We started down the path that led to the woods and she rambled about everything around us. She pointed out the oaks and the walnut trees. She knelt to look at wildflowers. She gestured to the canopy of trees above us that had given shelter from the sun. She inhaled deeply and encouraged me to do the same. I could smell the earth and the moss and wasn’t all that impressed. This was beauty to her and it was lost on me, a bookish girl who wanted nothing more than to stay inside. I suggested we go back and she suggested that I stop suggesting that. I stopped and she trudged on down the path and, in that moment, I realized that this was not going to be a quick sojourn but more of a protracted life lesson. I looked down at the path, sighing and kicking the dirt. She yelled my name and I looked up. “Put some pep in your step!” she shouted and I ran ahead to join her.

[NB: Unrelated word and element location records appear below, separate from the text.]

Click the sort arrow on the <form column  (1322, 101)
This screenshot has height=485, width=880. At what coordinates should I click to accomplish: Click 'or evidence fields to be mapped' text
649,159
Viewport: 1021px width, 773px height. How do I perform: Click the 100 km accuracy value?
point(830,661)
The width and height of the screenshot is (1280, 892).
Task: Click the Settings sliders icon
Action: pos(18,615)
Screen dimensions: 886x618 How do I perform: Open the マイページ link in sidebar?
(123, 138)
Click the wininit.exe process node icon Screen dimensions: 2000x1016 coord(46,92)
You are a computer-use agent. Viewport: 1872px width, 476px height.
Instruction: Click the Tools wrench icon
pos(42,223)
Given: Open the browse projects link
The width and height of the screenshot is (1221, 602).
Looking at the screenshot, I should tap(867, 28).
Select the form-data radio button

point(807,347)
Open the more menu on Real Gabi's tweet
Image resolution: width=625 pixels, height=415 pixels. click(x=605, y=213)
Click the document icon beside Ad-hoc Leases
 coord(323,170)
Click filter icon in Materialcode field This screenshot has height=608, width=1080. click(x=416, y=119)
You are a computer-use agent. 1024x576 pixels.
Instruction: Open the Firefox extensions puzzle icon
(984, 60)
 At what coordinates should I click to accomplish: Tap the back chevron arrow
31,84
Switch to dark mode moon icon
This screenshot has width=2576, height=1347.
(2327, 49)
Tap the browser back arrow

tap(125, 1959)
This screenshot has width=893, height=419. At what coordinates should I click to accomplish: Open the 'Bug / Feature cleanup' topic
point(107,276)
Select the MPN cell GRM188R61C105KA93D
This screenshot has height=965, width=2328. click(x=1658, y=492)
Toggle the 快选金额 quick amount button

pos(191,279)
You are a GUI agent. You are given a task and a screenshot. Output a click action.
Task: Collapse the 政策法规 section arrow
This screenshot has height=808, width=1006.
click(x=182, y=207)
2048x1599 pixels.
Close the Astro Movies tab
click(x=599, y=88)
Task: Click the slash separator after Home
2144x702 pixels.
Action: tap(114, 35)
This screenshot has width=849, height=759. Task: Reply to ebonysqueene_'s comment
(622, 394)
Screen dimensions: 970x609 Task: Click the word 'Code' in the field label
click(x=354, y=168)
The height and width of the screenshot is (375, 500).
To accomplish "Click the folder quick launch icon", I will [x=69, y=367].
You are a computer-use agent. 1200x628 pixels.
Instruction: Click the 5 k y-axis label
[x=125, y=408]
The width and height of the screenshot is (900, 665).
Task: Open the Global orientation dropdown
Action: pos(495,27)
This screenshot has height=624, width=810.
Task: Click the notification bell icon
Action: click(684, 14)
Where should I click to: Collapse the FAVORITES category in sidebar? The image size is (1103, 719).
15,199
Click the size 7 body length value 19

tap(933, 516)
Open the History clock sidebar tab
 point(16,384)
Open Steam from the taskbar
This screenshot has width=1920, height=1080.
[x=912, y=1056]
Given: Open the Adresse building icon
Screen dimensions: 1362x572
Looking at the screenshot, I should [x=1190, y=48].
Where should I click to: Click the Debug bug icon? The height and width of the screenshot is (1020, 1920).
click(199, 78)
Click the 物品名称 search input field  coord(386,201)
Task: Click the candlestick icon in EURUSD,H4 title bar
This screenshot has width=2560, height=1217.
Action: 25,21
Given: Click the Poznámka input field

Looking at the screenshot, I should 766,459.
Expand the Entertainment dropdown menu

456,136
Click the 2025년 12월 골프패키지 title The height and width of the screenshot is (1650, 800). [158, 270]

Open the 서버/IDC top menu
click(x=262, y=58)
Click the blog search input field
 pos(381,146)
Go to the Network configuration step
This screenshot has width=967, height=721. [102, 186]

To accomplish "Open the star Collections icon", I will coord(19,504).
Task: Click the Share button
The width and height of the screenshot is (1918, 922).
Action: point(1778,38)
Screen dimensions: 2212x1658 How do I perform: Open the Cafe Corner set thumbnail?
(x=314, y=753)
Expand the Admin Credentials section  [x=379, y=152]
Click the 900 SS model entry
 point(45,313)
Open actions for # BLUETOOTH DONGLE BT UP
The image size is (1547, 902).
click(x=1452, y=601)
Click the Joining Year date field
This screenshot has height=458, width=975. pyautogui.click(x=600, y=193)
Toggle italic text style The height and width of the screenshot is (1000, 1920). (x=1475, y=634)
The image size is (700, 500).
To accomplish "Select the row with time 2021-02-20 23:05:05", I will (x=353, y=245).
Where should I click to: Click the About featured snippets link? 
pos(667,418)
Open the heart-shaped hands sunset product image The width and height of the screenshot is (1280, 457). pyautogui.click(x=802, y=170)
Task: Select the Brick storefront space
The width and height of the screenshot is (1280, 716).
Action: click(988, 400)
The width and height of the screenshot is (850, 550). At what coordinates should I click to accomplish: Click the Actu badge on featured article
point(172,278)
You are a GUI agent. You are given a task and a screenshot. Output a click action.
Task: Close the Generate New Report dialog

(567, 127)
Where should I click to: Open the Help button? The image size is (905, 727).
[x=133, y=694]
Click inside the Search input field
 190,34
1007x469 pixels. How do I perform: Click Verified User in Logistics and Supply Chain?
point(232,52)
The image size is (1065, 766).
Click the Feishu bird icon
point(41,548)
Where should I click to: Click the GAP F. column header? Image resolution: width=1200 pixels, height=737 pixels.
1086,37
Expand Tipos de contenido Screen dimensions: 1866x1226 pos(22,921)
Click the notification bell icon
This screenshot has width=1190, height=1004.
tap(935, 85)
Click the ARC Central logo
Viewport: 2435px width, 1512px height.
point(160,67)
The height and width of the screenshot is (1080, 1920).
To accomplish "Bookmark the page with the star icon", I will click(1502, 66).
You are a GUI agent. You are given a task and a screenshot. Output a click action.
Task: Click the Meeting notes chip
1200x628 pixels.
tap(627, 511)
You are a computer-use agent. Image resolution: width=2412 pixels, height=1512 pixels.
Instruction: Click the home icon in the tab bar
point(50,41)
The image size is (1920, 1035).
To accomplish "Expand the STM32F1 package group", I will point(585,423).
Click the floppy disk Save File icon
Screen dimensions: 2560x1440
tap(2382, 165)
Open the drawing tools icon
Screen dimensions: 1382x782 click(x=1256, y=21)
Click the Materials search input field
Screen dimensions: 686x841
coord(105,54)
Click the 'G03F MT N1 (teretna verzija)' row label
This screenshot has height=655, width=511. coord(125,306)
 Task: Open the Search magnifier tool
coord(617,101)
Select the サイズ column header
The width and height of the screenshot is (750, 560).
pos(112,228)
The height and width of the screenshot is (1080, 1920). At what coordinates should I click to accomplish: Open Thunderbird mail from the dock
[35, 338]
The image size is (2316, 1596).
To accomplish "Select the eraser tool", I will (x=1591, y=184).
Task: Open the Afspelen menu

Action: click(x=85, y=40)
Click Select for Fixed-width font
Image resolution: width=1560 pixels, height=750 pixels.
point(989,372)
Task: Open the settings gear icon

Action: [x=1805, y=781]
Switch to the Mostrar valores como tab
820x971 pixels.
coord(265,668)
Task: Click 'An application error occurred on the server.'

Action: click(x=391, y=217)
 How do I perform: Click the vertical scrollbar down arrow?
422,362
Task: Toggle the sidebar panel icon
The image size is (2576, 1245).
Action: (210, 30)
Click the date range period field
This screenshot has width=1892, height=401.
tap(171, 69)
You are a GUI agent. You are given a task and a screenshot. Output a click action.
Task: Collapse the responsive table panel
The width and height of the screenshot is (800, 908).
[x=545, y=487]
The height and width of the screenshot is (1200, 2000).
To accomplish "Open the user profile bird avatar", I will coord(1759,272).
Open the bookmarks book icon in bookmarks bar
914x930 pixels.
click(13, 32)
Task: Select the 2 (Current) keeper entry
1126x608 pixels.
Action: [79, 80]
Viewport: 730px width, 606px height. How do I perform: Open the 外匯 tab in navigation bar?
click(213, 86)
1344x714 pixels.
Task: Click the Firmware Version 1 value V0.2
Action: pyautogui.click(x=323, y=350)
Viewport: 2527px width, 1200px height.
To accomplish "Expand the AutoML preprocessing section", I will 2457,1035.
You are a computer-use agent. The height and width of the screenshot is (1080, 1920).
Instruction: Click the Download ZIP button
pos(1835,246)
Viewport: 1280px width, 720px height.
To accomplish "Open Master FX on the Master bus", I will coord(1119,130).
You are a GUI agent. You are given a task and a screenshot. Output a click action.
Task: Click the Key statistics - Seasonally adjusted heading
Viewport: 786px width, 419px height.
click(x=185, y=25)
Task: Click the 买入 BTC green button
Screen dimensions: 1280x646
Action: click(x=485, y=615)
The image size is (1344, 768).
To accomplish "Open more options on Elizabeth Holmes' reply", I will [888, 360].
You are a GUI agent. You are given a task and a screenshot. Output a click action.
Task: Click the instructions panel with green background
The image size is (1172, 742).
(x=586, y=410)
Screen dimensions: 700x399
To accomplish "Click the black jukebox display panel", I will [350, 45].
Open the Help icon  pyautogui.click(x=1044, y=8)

We walked for quite some time and she fell quiet at times, looking around reverently, smiling to herself. Her smile was incredible. There is something about a smile, especially one that is rare, one that is given only when a moment most deserves it. I didn’t care about the trees and the plants but I was mesmerized by her smile and I reached for her hand. We weren’t the hand-holding kind but, that day, I held her strong, capable hand in mine. I forgot about the books and the snakes. There was only my mother and me. We wound our way deeper and deeper into the woods and I could hear the rushing of the natural spring that ran through the property. We came to the bridge that crossed it and I froze. There on the bridge lay an enormous snake coiled in the sun. I dropped my mother’s hand and pointed, “Snake. There’s a snake.” She said, “It’s sunning itself.” Sunning itself or waiting to strike - whatever. I grabbed her hand and tried to pull her back the way we’d come. She wrenched her hand free and walked onto the bridge. I refused to move and pleaded for her to come back. She walked right up to the snake, turned towards me and flashed that smile. I thought to myself, “This is a moment I’ll remember forever – the moment when mom was bitten by a snake.” How would I drag her back to the house for medical care? I’d have to fashion a sled or a gurney or something but the only survival skills training I had had was watching reruns of Gilligan’s Island and there was nary a coconut in sight. While I worked myself into an anxious frenzy, she nudged the snake with her foot and it slowly uncoiled into a shimmering lethal line. I wasn’t sure who was being tortured more by her bravado – me or the snake. Then, she slid her shoe under the snake’s undulating body and slowly tossed it into the creek. I ran to her and looked over the side to see the snake slither out of the water and slide quietly into the underbrush nearby. Still smiling, she said, “See? There is nothing to be afraid of.” I wanted to believe her. More than anything, however, I simply envied her certainty.